Contacted by Fox News, investigators for the House Permanent Select Committee on Intelligence (HPSCI) confirmed that Nellie H. Ohr, wife of the demoted [DOJ] official, Bruce G. Ohr, worked for the opposition research firm last year. The precise nature of Mrs. Ohr’s duties – including whether she worked on the dossier – remains unclear but a review of her published works available online reveals Mrs. Ohr has written extensively on Russia-related subjects. HPSCI staff confirmed to Fox News that she was paid by Fusion GPS through the summer and fall of 2016.

But wait, it doesn’t stop there… Mrs. Nellie Ohr was not only a Fusion GPS contracted employee, but she was also part of the CIA’s Open Source Works, in Washington DC (link)
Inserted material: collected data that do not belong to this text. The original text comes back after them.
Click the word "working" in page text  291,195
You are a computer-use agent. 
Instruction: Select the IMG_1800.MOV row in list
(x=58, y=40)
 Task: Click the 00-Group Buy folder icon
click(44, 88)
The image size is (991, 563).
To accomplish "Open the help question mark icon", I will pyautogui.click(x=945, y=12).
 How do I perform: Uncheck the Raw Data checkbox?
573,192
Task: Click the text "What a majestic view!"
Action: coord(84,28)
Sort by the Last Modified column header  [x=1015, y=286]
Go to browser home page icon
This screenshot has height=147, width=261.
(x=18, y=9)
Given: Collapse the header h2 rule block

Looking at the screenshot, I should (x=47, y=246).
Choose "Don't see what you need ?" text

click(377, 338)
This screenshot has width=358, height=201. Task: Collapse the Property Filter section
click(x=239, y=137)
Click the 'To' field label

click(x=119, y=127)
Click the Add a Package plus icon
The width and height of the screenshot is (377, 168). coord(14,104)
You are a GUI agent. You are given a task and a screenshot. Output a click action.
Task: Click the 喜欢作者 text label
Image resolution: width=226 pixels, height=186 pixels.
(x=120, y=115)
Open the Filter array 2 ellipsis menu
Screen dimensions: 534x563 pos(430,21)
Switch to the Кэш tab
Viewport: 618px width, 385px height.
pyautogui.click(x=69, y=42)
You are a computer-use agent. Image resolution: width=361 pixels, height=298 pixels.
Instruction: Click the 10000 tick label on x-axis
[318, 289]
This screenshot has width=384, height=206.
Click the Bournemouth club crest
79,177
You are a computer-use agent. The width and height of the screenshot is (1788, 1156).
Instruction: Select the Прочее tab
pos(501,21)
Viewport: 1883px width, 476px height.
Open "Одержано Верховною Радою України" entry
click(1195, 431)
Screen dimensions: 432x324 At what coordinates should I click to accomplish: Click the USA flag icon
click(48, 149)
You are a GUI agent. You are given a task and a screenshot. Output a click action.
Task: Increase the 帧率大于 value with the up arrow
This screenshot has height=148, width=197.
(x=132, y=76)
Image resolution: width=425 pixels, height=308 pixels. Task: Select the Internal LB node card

Both Mr. and Mrs Ohr worked on a collaborative group project surrounding International Organized Crime…

A month after Hillary Clinton hired Fusion GPS (April 2016) to sub-contract retired British MI6 agent Christopher Steele to write the opposition research report “the Trump Russia Dossier”, Fusion GPS employee Nellie Ohr applied for a HAM radio license (May 23rd 2016); a communication tool that would allow Nellie Ohr and Christopher Steele the ability to communicate outside the normal risk of communication intercepts…

So are we to believe it’s COINCIDENTAL? All of a sudden, a 60(ish)-year-old woman decides to use a HAM radio the month after contracting with Christopher Steele for a Russian opposition research dossier on Donald Trump?

Nonsense.

The more plausible scenario is MI6 Agent Christopher Steele and Mrs. Nellie Ohr knew any communication with foreign sources/actors could be easily monitored; and this need for communication was, most likely, going to lead to an organized operation where an FBI counterintelligence operation would exist -per Agent Peter Strzok- and, due to the subject matter being constructed, confidential communication would be required.

The people who understand the tech who commented seem to think there would be ways to scramble the conversation.

It sounds fun. You find a way that NSA can’t penetrate, and then you drive out, all spy-like to a high point, and transmit to your confederate, enjoying a totally secure, professional spook conversation.

What I would say from my experience is, two things. One, you are not going to discover a super-secret way to bypass NSA, and if you think you have, it may actually compromise you. When you deal with somebody like NSA, it isn’t their first rodeo. They have been doing it for decades, and they will not leave an easy way to circumvent them just sitting out there. If there is a way that looks good to bypass their collection, foreign spies have used it, NSA has learned about it, and they have developed technology to monitor it specifically, and alert them when someone uses it, because the people they are interested in are gravitating to it.

This technological dominance gradually eliminates alternatives, and as it does, it funnels the interesting people – the spies, the terrorists, the threats – into ever fewer arcane technologies. As it does, the agency realizes that the interesting things they want to know about are happening on those arcane technologies, and their resources rapidly get focused on flagging and capturing them. If SSB is a good way to bypass them, then every spy and terrorist operating in the country would be on it, and NSA would have already dumped a few hundred million into it, because if they can develop a set-it-and-forget-it system to record every such conversation and alert them to it, they will get every spook conversation going on all the time.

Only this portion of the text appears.